The NNU conducted a national survey which 2,000 RNs at more than 750 facilities in 46 states responded to, which produced shocking findings about the inadequacy of supplies and training in U.S. hospitals as of midday Oct. 12:

*76% said their hospital had not yet communicated to them any policy regarding potential admission of patients infected by Ebola;

*85% say their hospital has not provided education on Ebola with the ability for nurses to interact and ask questions;

*37% say their hospital has insufficient current supplies of eye protection (face shields or side shields with goggles) for daily use on their unit; 36% say there are insufficient supplies of fluid resistant/impermeable gowns in their hospital;

*39% say their hospital does not have plans to equip isolation rooms with plastic covered mattresses and pillows, and to discard all linens after use; only 8% said they were aware their hospital does have such a plan in place.

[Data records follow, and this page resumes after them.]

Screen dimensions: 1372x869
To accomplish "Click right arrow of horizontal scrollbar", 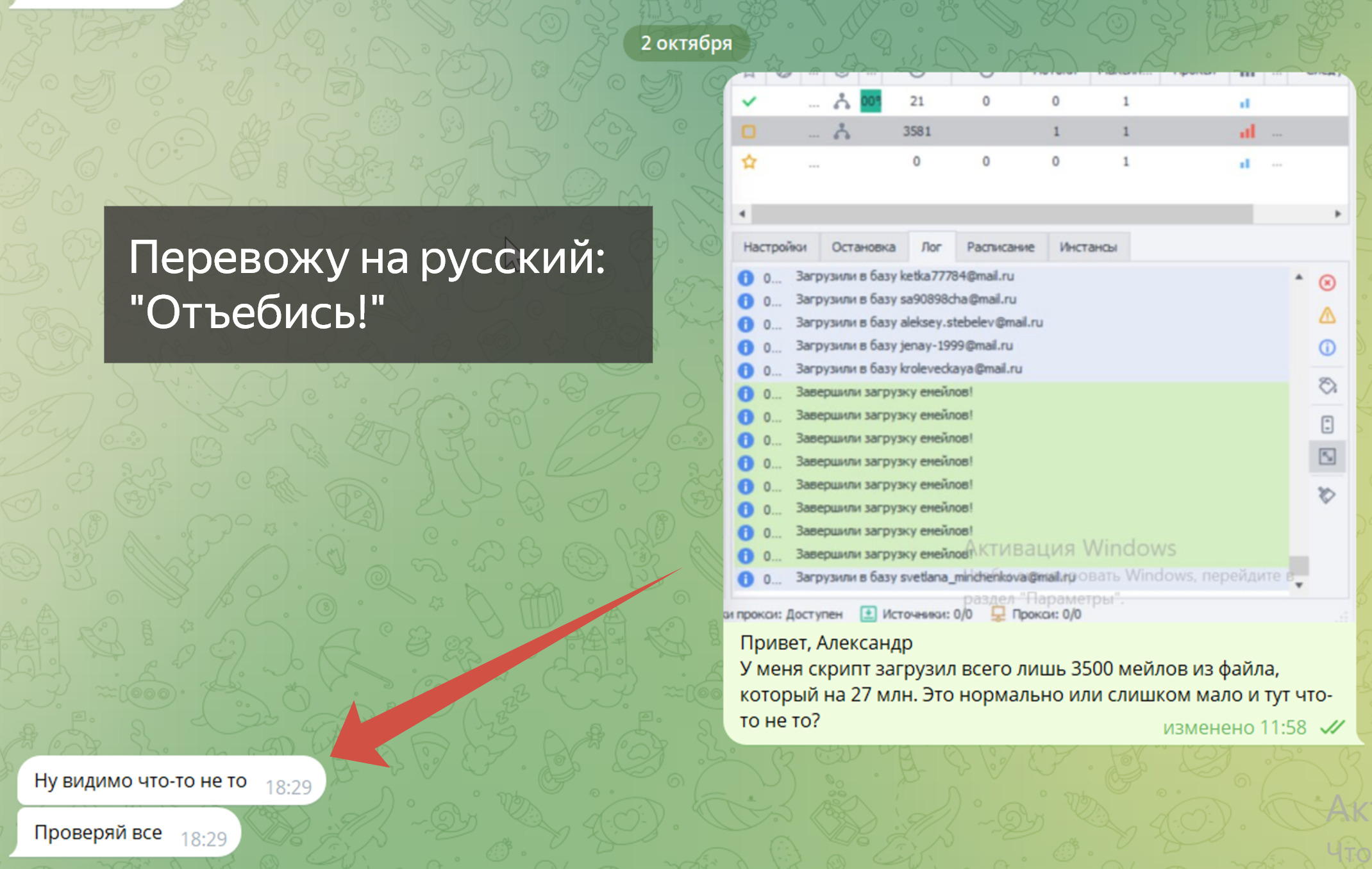I will (x=1338, y=214).
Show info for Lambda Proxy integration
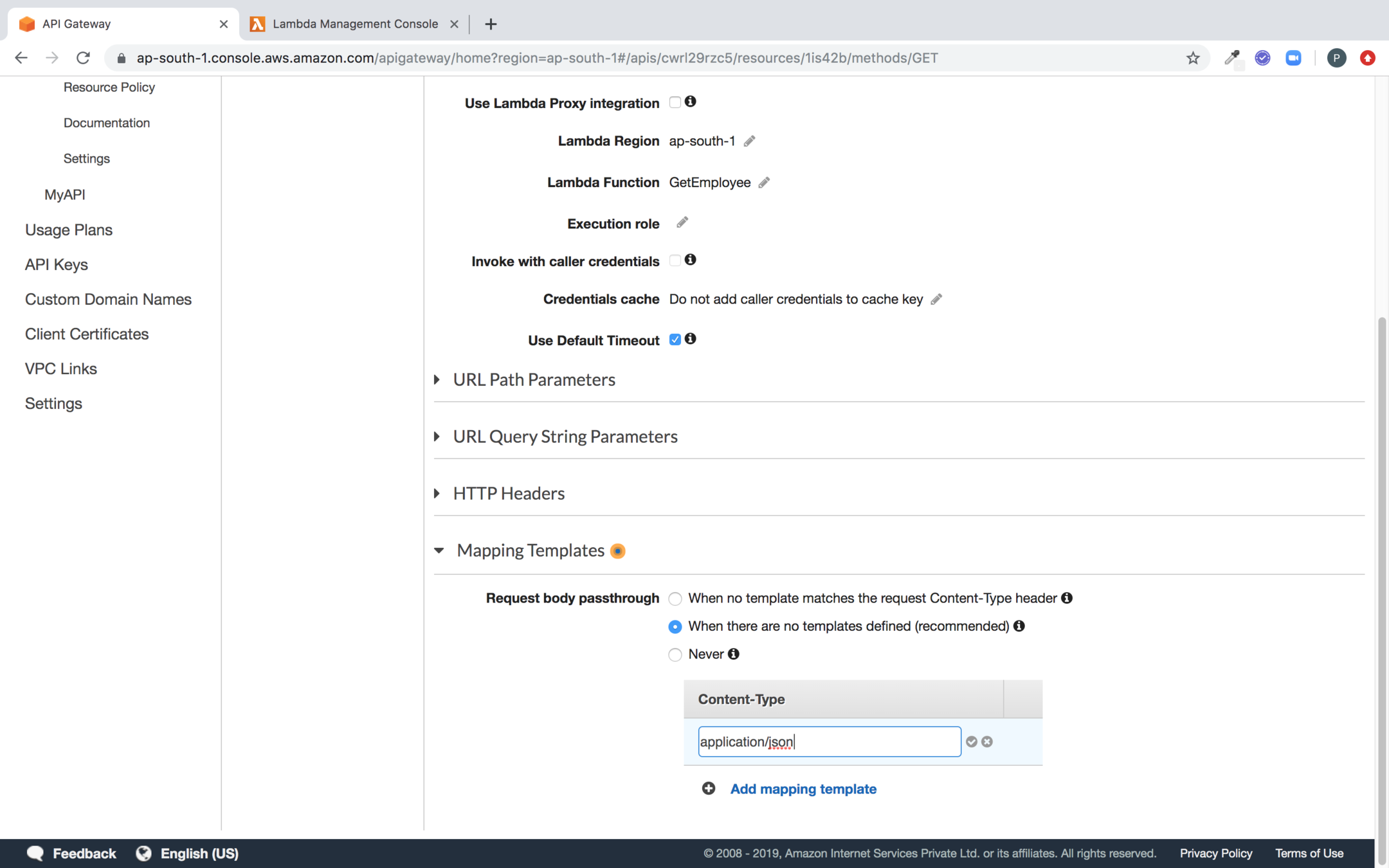The width and height of the screenshot is (1389, 868). (690, 102)
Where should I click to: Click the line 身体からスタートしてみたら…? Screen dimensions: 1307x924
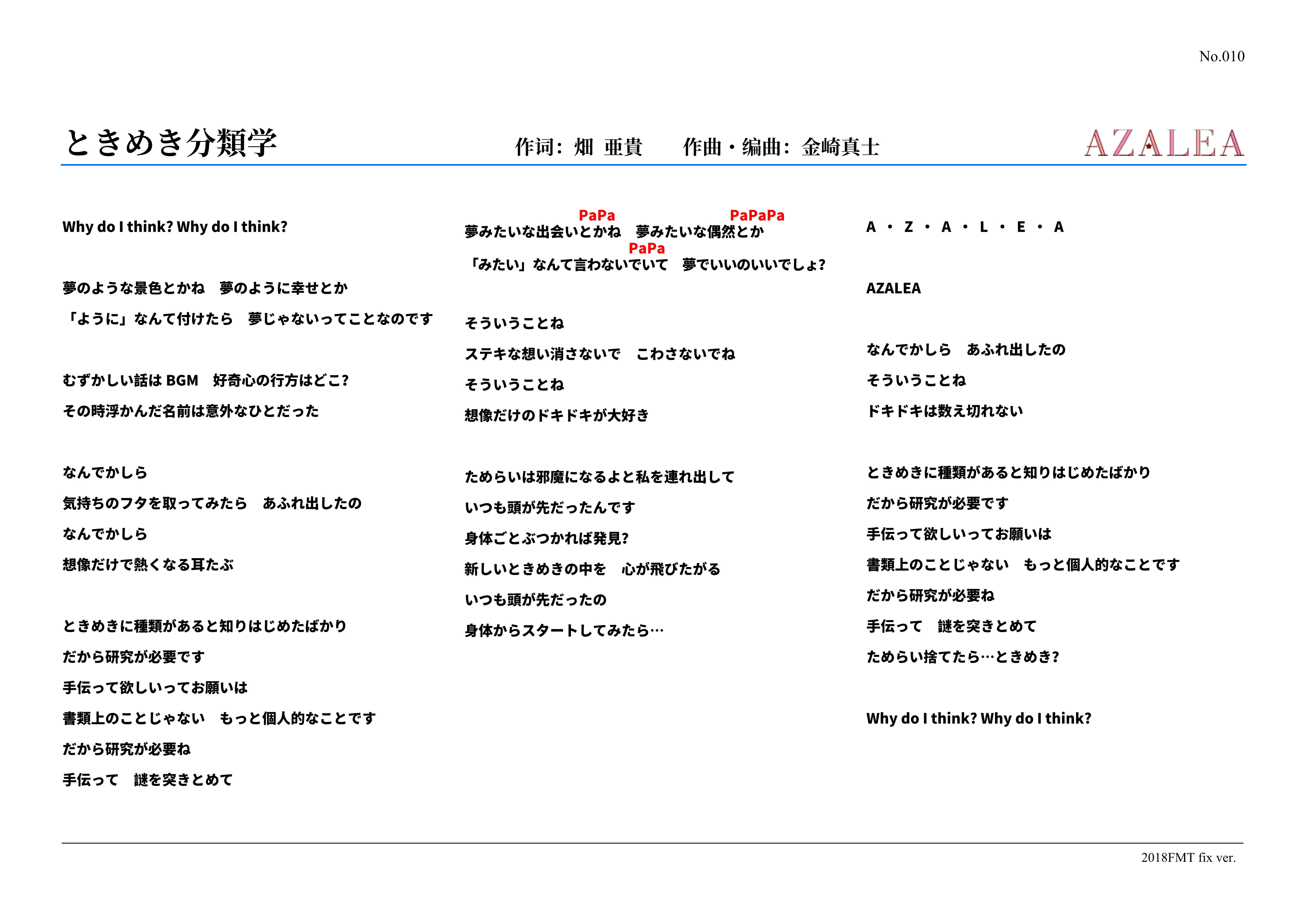(564, 630)
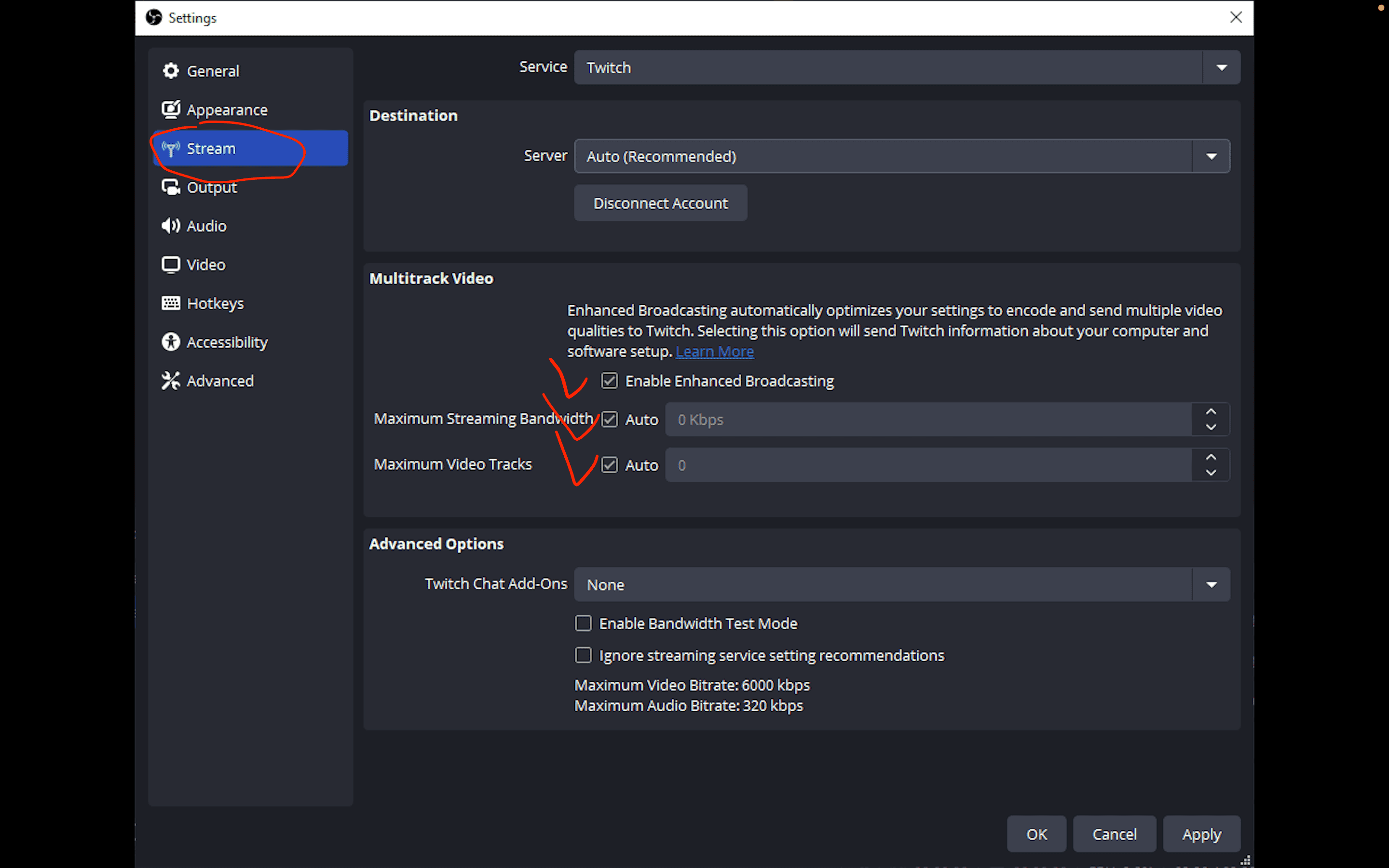Select the Video monitor icon
Viewport: 1389px width, 868px height.
(170, 265)
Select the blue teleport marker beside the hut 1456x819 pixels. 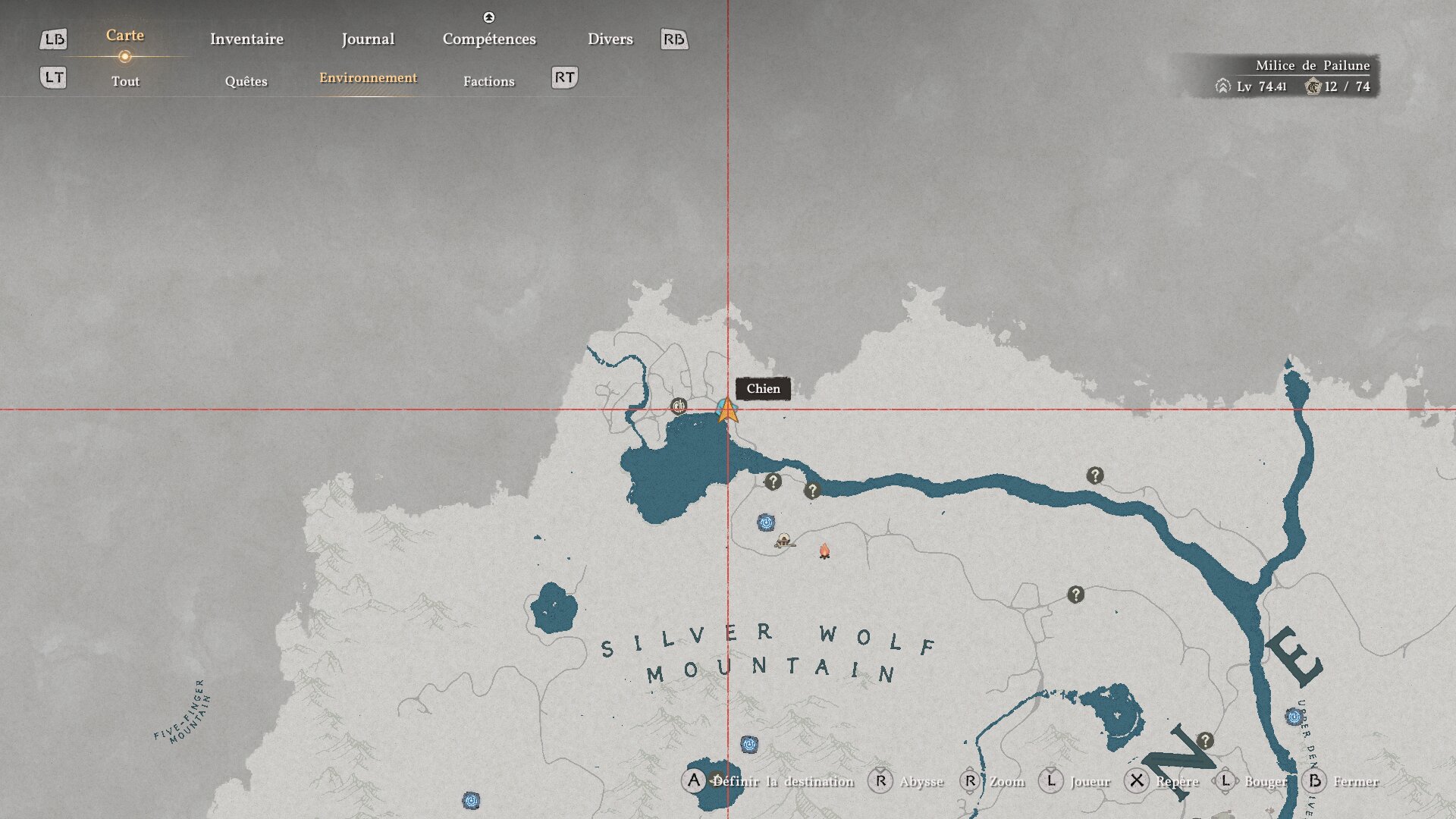click(766, 522)
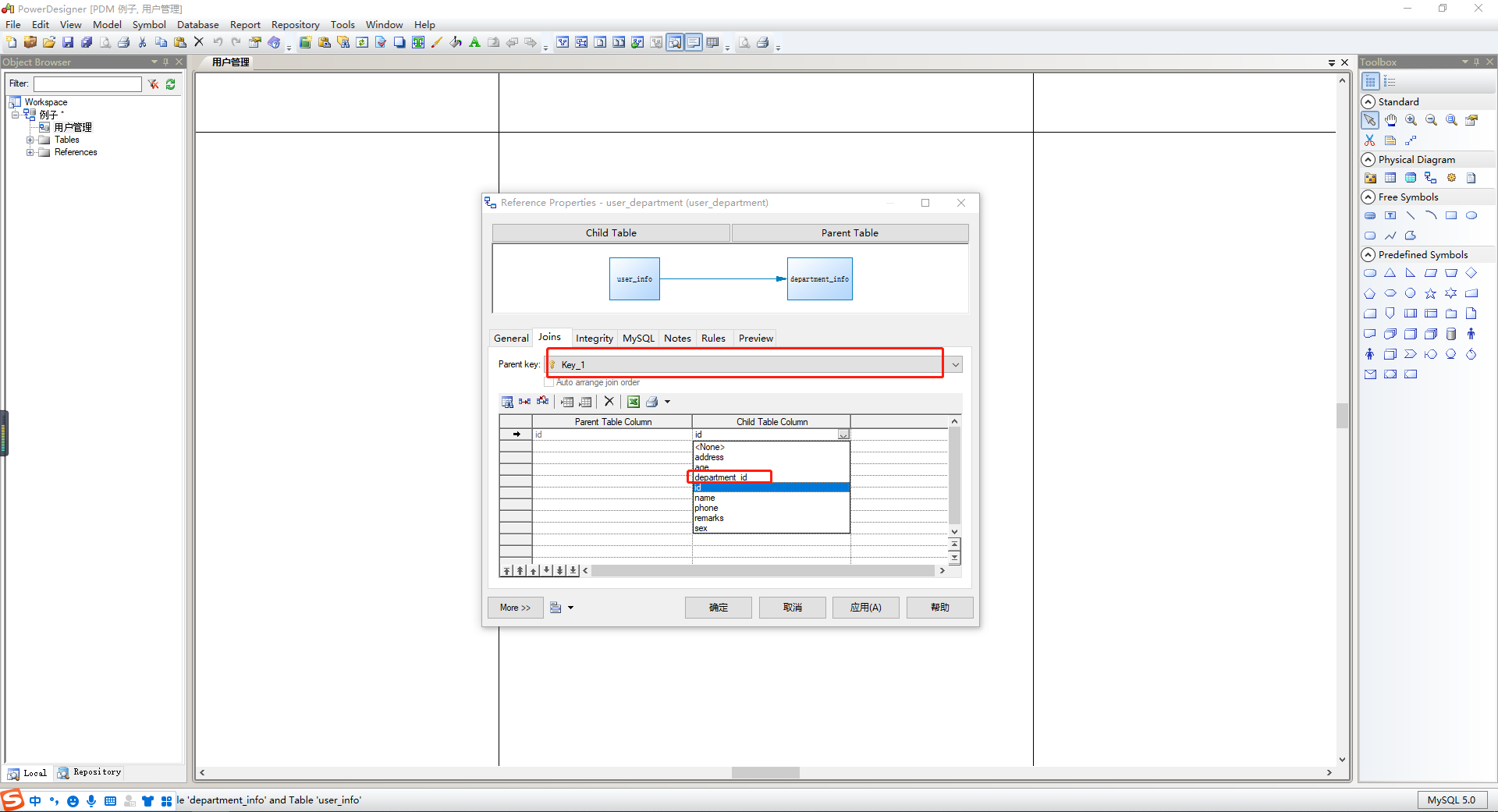Image resolution: width=1498 pixels, height=812 pixels.
Task: Select the Zoom In tool in Standard toolbox
Action: pyautogui.click(x=1411, y=120)
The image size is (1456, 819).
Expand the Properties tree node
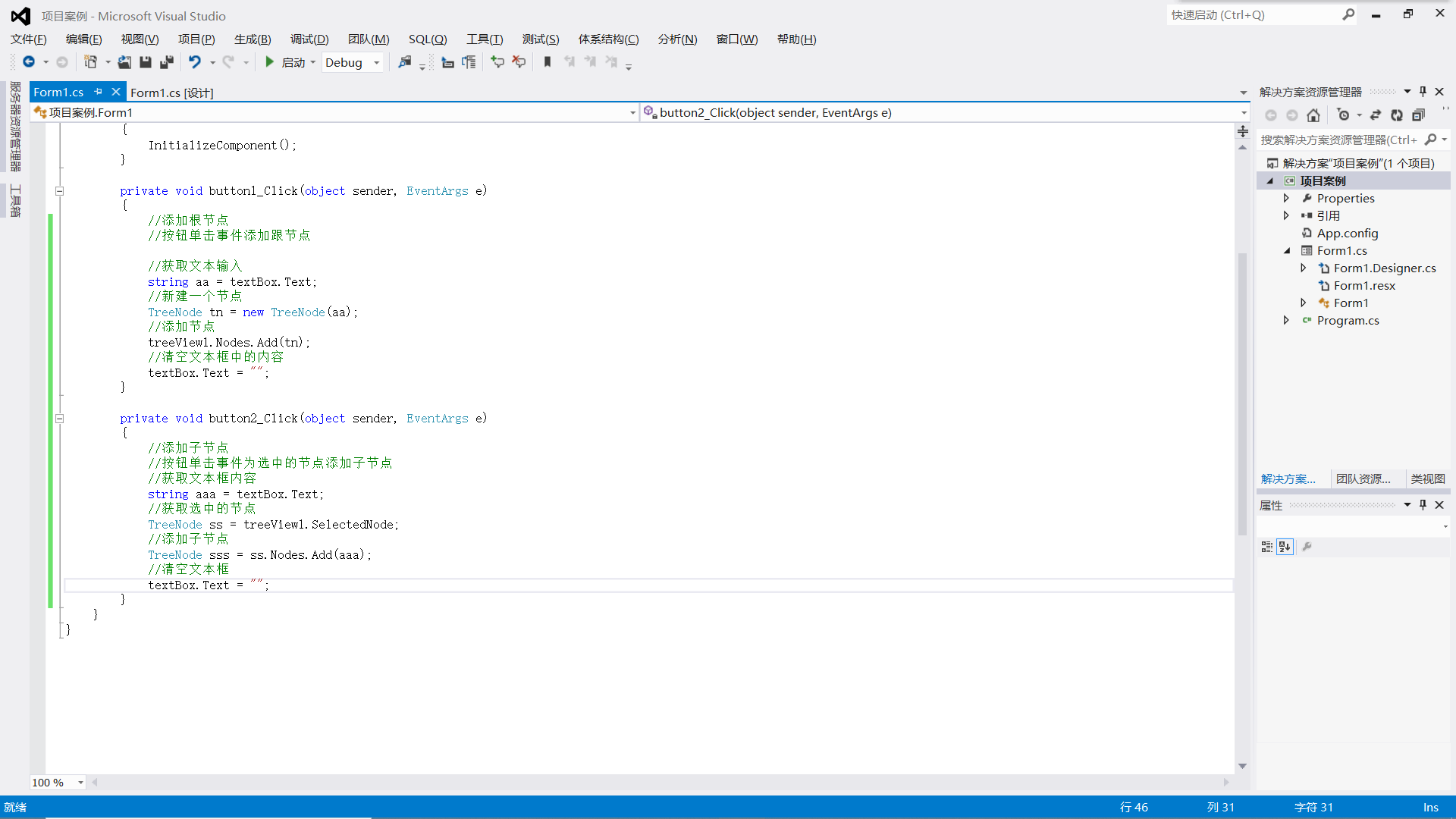click(x=1286, y=198)
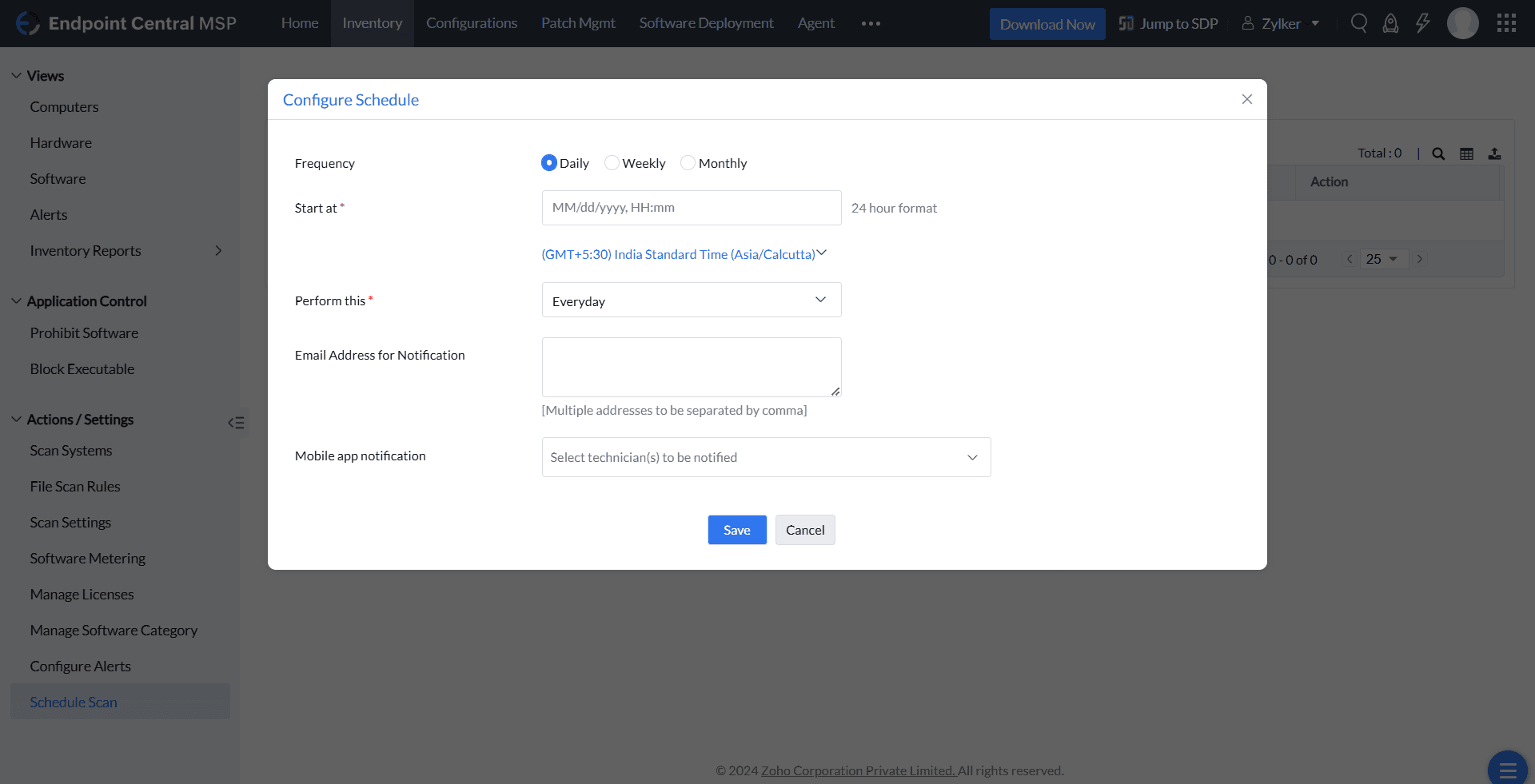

The NNU is calling for all U.S. hospitals to immediately implement a full emergency preparedness plan for Ebola, or other disease outbreaks. That includes:

*Full training of hospital personnel, along with proper protocols and training materials for responding to outbreaks, with the ability for nurses to interact and ask questions.

*Adequate supplies of hazardous materials (hazmat) suits and other personal protective equipment.

*Properly equipped isolation rooms to assure patient, visitor, and staff safety.

*Proper procedures for disposal of medical waste and linens after use.

NNU held a rally in Oakland, California today in front of Kaiser Permanente, getting out the message of inadequate training and supplies. They will hold a national call Wednesday afternoon for all nurses, which media can listen to, and, after the nurses’ questions, ask questions.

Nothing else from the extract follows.